Key observability constraints:

  • Never log body content in OCSF events. Body bytes may contain secrets, PII, or credentials. Log a SHA-256 hash of the body for correlation, not the content itself. The OCSF JSONL file may be shipped to external systems.
  • Always log execution time. Filter latency is critical for debugging proxy performance. Emit filter_duration_ms on every event.
  • Correlation ID. Each request/response pair gets a unique ID so allow/deny decisions on the same HTTP transaction can be correlated across request-side and response-side filter events.
  • Structured filter metadata. OCSF events include: filter.name (script basename), filter.script_path, filter.direction, filter.timeout_ms, filter.exit_code, filter.duration_ms, filter.body_size_bytes, filter.body_hash (SHA-256), filter.denial_reason (on deny only).
  • Shorthand log line. The OCSF shorthand layer emits a grep-friendly summary: CONTENT_FILTER DENY injection-scan.sh response api.openai.com:443 "instruction override pattern" 12ms or CONTENT_FILTER ALLOW onnx-guard.sh response api.openai.com:443 45ms.
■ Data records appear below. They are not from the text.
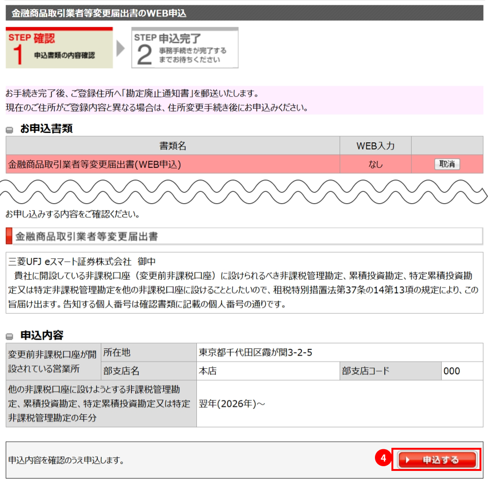
Task: Click the STEP 2 申込完了 step indicator
Action: [185, 47]
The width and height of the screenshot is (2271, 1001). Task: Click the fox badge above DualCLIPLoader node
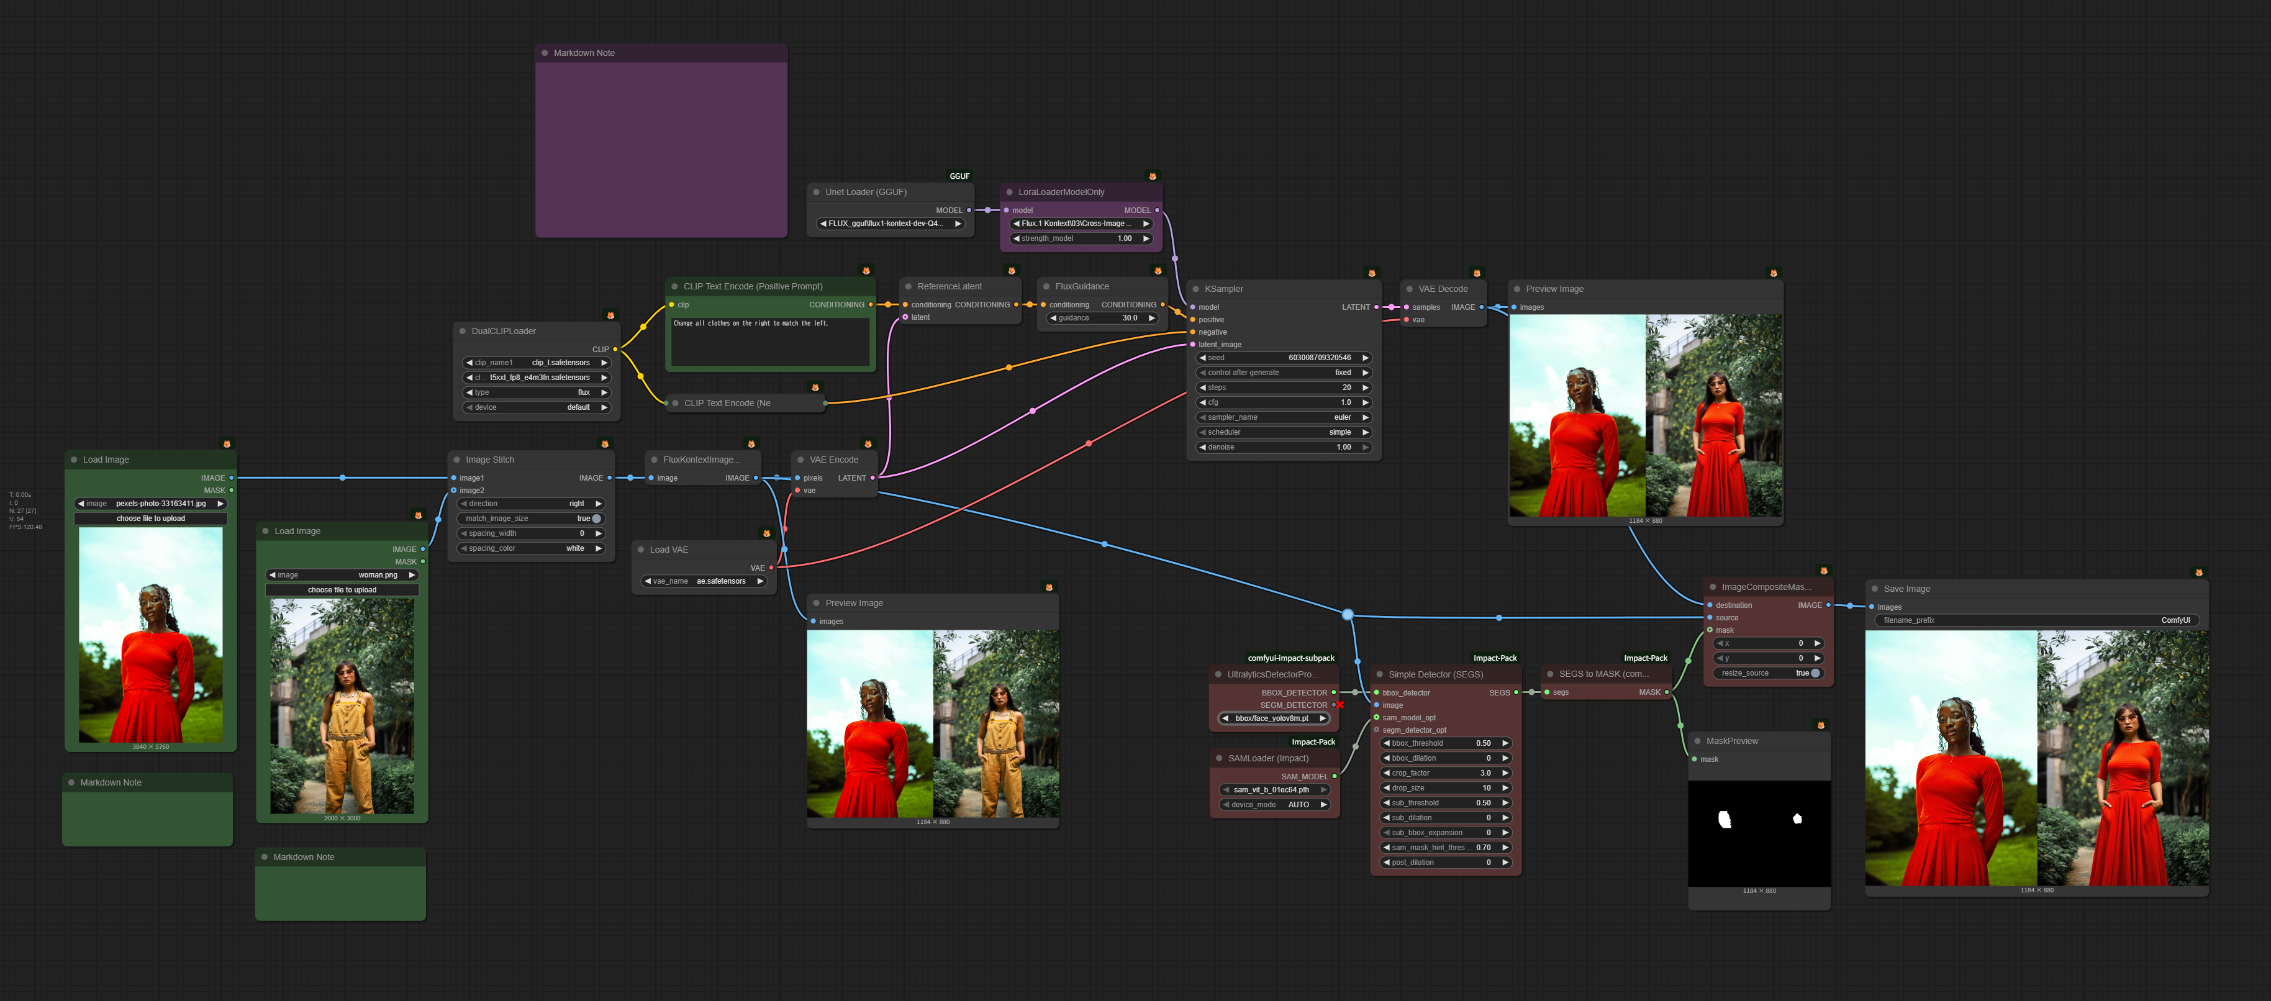point(610,315)
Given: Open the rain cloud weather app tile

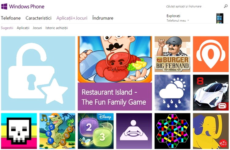Looking at the screenshot, I should [x=172, y=92].
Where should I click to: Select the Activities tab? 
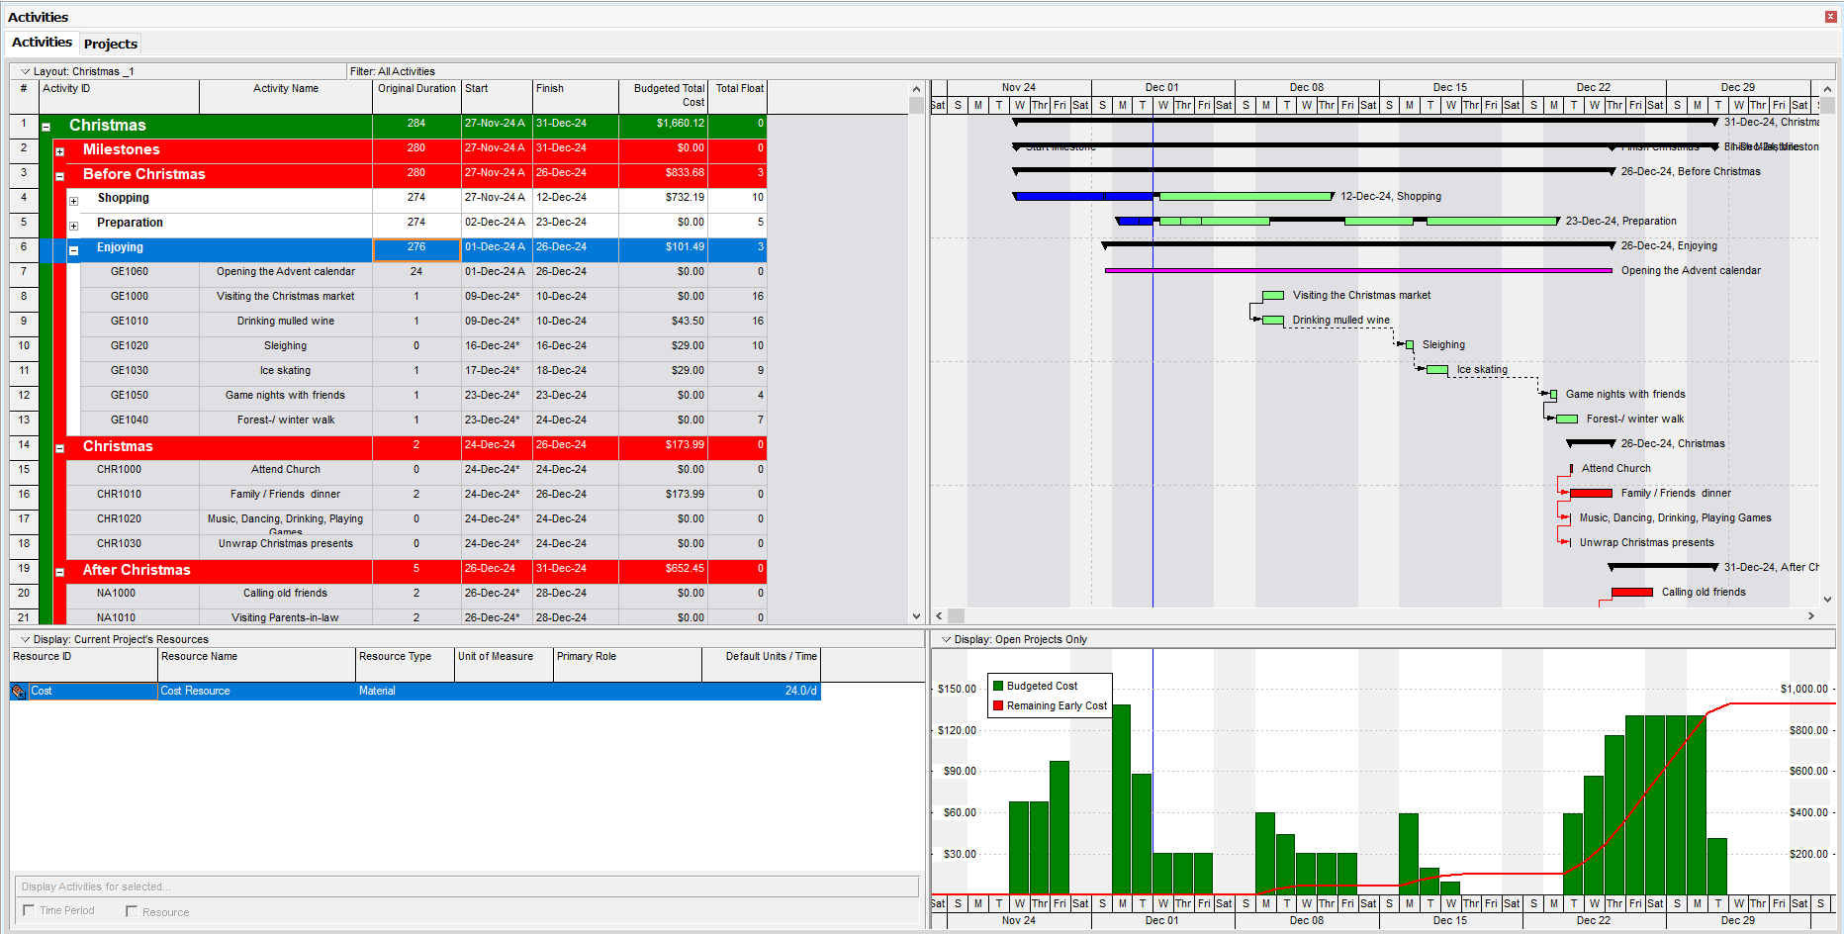(x=42, y=43)
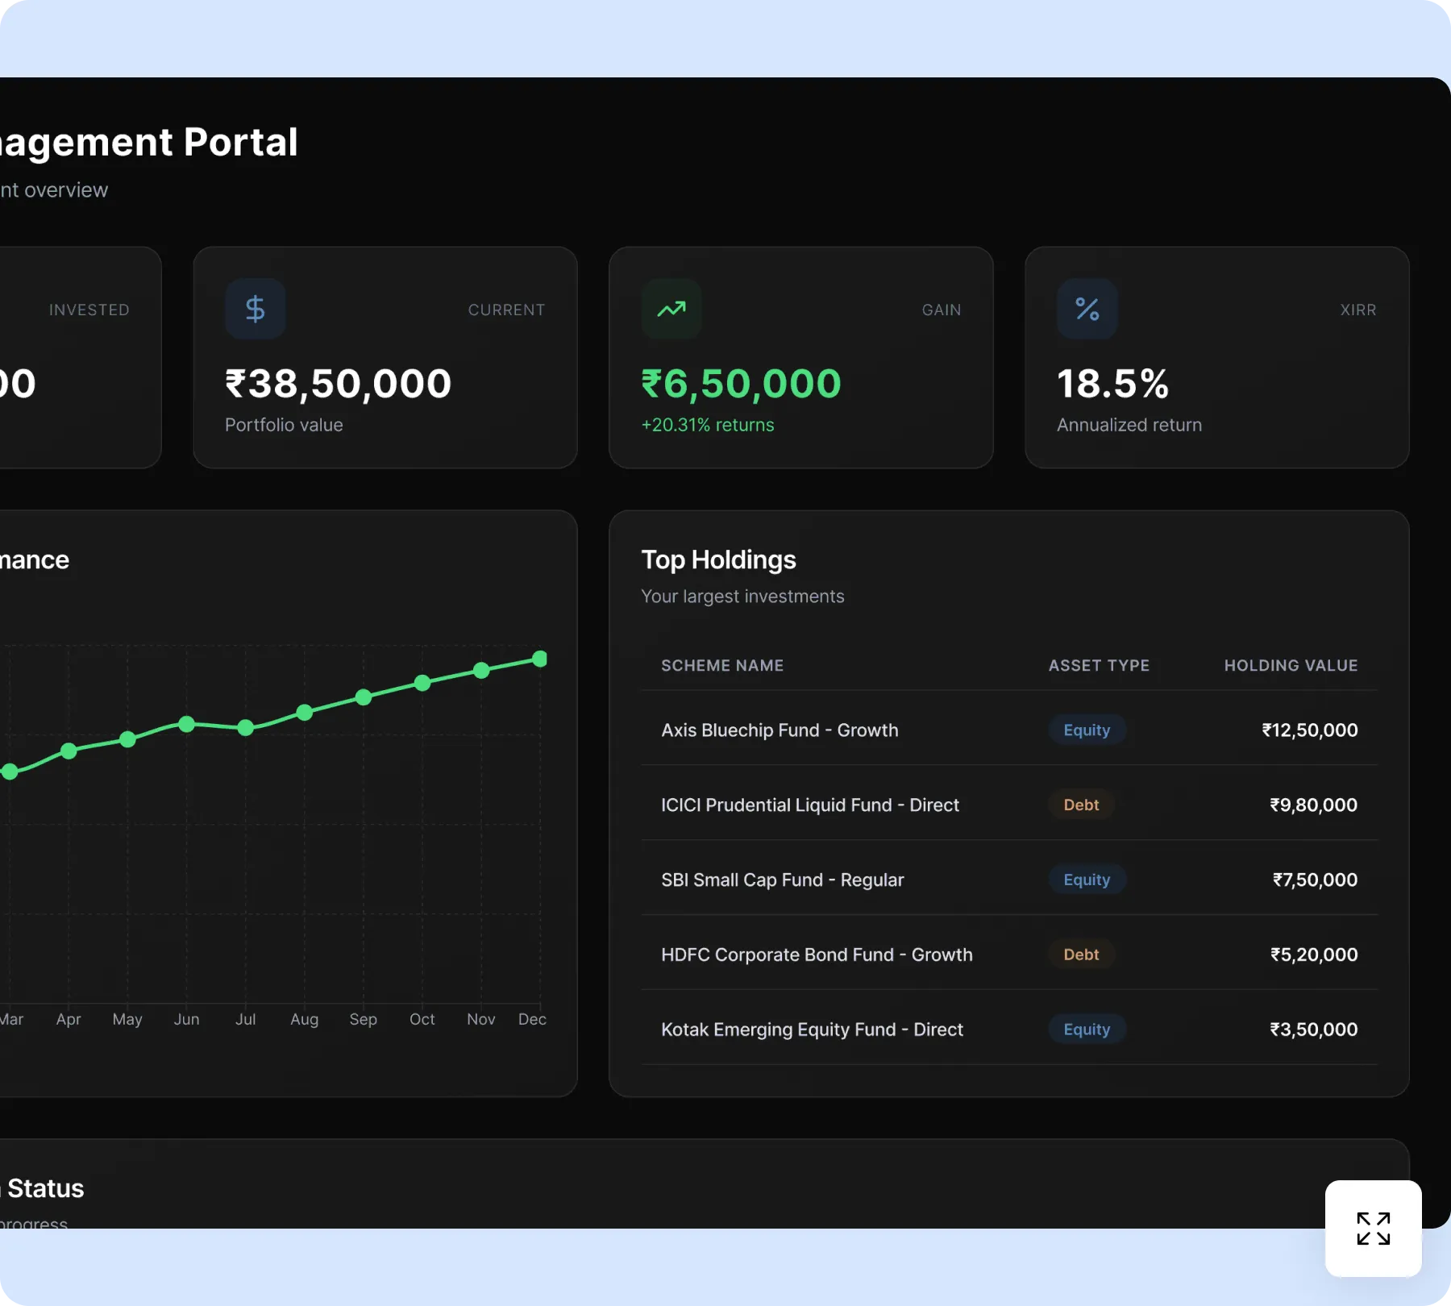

Integration with existing observability:

Alternatives Considered

  • In-sandbox filters (readonly mount): Simpler deployment but weaker security boundary. A sandbox escape or container breakout could tamper with the scripts. Rejected in favor of supervisor-side execution.
  • Built-in classifier (compiled into supervisor): Lower latency but rigid. Operators can't customize detection rules, add domain-specific patterns, or swap classifiers without rebuilding the supervisor. The script interface lets operators iterate without image rebuilds. However, a compiled ONNX runtime (as fullsend does with hugot) could be offered as a built-in fast-path option alongside the script interface.
  • Gateway-side inspection: The gateway doesn't have body bytes — it receives gRPC metadata from the sandbox. Moving inspection to the gateway would require streaming body content over gRPC, adding significant complexity. The supervisor already has the bytes in flight.
  • Buffered-only (no streaming mode): Simpler but kills inference latency. Agents routinely use streaming for LLM calls — buffering a 30-second generation to scan it would break interactive workflows. The async streaming mode preserves responsiveness at the cost of partial exposure.
  • OPA-only (Rego rules on body content): OPA is not designed for arbitrary text classification. Pattern matching in Rego is limited to regex.match — no subprocess execution, no ML model calls. OPA remains the policy decision point; content filters are a pre-processing stage.
  • Merge with Privacy Router: The Privacy Router (Privacy Router #1043) classifies data sensitivity for routing decisions (local vs. external provider). Content filters classify adversarial intent and data exfiltration for allow/deny decisions. They share interest in body content but serve different security objectives. Keeping them separate avoids coupling routing logic to content scanning logic.
  • Fire-and-forget audit-only mode: Log but don't block. Useful for gradual rollout — could be added as an enforcement: audit option on individual filters. But insufficient standalone for prompt injection and exfiltration which require active blocking.